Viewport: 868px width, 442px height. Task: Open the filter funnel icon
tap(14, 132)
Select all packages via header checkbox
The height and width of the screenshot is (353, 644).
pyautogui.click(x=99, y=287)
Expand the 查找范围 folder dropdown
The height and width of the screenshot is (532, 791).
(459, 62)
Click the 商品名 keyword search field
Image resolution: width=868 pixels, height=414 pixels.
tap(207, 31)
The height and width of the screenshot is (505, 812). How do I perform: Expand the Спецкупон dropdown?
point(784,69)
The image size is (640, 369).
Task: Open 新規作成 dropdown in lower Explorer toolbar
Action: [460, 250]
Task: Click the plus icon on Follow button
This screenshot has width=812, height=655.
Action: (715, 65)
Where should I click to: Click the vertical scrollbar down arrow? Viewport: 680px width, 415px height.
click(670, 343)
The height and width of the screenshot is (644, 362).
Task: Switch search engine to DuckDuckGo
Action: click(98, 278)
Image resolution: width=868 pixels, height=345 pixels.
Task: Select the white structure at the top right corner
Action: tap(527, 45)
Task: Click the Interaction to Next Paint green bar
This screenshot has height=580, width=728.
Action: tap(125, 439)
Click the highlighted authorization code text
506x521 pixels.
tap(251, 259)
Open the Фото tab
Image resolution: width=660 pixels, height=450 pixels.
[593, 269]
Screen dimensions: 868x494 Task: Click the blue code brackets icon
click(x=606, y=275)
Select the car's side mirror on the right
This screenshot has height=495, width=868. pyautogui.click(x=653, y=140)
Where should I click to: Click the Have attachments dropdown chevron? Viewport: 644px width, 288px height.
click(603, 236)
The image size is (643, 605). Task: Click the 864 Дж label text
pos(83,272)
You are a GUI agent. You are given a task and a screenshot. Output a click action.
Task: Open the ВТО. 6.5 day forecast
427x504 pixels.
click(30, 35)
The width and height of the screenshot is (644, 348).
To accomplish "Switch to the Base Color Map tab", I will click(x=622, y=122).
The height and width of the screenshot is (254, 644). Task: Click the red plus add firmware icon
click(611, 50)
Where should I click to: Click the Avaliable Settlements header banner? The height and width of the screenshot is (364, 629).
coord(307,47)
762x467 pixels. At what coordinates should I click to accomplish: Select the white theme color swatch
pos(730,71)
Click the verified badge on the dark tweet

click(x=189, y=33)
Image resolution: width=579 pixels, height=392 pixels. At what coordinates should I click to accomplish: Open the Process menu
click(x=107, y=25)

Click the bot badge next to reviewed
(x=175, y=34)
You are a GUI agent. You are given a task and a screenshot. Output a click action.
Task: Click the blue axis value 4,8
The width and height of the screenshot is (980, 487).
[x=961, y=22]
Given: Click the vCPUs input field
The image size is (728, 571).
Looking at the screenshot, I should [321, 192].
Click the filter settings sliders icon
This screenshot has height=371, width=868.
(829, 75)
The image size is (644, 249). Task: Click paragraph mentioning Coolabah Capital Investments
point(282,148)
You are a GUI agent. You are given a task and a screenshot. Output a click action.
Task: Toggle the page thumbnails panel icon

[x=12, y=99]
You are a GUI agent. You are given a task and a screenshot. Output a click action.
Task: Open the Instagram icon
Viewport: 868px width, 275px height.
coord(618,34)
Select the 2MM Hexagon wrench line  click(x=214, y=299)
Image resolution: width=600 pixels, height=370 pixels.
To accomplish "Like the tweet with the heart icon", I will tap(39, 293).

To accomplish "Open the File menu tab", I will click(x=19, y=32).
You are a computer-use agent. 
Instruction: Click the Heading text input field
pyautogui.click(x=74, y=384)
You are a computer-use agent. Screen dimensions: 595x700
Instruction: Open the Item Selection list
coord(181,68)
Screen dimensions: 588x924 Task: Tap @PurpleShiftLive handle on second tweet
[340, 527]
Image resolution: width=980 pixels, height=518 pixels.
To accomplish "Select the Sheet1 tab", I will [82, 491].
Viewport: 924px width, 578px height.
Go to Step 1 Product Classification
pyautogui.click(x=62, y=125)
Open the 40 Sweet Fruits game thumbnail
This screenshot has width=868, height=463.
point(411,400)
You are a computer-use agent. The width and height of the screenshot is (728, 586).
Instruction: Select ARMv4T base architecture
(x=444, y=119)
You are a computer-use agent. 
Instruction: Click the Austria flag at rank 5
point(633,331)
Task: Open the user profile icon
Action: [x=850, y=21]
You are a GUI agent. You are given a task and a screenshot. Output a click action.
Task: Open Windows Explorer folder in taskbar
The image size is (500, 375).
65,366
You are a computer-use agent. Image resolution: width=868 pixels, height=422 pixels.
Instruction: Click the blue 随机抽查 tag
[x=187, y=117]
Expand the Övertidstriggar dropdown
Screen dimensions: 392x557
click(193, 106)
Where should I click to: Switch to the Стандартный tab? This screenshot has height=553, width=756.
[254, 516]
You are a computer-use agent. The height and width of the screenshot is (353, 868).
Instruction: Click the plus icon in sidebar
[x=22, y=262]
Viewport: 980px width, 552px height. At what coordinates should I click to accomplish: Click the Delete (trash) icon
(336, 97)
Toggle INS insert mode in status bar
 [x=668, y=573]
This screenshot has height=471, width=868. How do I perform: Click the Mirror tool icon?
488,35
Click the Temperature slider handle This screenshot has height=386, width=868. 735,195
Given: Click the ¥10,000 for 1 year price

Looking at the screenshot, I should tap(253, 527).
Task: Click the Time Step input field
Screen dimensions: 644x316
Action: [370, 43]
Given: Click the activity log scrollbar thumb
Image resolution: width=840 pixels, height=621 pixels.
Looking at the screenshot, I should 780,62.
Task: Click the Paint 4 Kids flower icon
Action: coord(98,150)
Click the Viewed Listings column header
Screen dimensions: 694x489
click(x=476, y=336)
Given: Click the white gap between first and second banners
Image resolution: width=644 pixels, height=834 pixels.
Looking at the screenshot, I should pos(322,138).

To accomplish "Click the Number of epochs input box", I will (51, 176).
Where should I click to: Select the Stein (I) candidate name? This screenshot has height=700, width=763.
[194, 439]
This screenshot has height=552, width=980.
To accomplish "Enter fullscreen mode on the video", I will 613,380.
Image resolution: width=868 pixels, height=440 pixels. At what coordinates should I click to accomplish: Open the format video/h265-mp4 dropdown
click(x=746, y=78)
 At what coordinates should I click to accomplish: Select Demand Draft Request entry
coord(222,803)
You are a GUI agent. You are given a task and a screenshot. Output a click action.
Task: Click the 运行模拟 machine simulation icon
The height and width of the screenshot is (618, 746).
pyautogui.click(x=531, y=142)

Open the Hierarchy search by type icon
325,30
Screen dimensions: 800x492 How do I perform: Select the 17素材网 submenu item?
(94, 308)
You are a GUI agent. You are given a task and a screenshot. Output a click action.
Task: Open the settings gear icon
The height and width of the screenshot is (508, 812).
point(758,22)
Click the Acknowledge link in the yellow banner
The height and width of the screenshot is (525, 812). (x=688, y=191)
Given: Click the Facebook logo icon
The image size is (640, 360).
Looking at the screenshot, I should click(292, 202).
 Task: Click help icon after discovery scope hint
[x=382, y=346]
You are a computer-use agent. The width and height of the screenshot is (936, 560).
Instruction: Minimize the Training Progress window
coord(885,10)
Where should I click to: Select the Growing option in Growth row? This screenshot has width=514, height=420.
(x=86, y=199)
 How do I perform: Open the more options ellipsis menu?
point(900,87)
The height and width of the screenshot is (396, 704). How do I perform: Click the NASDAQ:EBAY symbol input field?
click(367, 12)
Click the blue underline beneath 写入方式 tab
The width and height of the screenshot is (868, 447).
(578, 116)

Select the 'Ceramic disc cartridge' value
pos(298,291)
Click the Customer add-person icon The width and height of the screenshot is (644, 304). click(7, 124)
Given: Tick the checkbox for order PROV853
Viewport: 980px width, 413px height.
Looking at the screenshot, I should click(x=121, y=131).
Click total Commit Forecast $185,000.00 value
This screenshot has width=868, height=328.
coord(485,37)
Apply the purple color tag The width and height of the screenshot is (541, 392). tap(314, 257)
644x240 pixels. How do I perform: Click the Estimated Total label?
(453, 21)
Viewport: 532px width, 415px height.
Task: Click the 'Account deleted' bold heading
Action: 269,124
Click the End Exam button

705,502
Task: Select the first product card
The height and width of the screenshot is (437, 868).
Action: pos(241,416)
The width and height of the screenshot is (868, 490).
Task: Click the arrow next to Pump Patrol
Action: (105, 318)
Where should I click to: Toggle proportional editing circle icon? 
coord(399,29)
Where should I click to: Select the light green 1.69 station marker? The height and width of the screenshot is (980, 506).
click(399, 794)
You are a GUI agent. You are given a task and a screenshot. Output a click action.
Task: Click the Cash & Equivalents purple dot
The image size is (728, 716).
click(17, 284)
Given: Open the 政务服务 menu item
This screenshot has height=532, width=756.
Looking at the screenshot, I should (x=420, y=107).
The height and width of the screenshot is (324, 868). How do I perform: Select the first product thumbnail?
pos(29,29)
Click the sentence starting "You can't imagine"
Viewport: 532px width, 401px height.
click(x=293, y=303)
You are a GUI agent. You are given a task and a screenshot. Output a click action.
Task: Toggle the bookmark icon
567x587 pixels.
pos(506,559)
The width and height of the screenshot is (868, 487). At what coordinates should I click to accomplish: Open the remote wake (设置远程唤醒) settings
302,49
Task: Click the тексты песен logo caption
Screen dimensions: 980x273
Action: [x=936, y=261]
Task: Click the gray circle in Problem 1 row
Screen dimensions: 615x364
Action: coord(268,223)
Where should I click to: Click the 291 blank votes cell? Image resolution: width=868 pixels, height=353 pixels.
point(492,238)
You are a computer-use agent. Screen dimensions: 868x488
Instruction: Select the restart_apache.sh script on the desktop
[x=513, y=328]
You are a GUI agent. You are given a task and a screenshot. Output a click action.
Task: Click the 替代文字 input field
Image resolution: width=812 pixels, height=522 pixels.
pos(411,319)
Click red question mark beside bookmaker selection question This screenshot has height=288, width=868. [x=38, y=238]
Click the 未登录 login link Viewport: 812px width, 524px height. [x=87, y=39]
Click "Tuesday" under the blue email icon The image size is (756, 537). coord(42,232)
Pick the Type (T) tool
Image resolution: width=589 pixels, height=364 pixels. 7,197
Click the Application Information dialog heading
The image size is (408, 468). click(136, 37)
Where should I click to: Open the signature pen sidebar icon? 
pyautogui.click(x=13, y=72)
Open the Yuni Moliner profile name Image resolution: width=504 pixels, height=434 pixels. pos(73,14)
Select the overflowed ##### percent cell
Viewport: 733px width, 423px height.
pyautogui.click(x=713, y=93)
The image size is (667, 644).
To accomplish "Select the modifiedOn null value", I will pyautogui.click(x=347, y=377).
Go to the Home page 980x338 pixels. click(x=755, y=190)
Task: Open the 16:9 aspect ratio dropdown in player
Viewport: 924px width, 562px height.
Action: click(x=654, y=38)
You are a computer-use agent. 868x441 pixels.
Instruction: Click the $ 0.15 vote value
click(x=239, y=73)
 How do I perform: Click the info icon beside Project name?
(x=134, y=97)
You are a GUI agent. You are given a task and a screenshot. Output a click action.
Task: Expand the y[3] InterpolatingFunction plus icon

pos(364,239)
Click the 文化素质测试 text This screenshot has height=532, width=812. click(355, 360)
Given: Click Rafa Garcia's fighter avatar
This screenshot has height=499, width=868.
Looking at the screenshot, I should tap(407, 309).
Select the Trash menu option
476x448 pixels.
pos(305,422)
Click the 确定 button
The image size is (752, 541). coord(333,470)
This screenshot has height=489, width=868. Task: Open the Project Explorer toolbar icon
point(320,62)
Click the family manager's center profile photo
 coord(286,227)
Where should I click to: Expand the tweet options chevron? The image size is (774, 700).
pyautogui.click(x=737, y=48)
--
Your task
Go over the listing above and say how many lines contain the word "checkbox". Please give the number only.

Answer box
2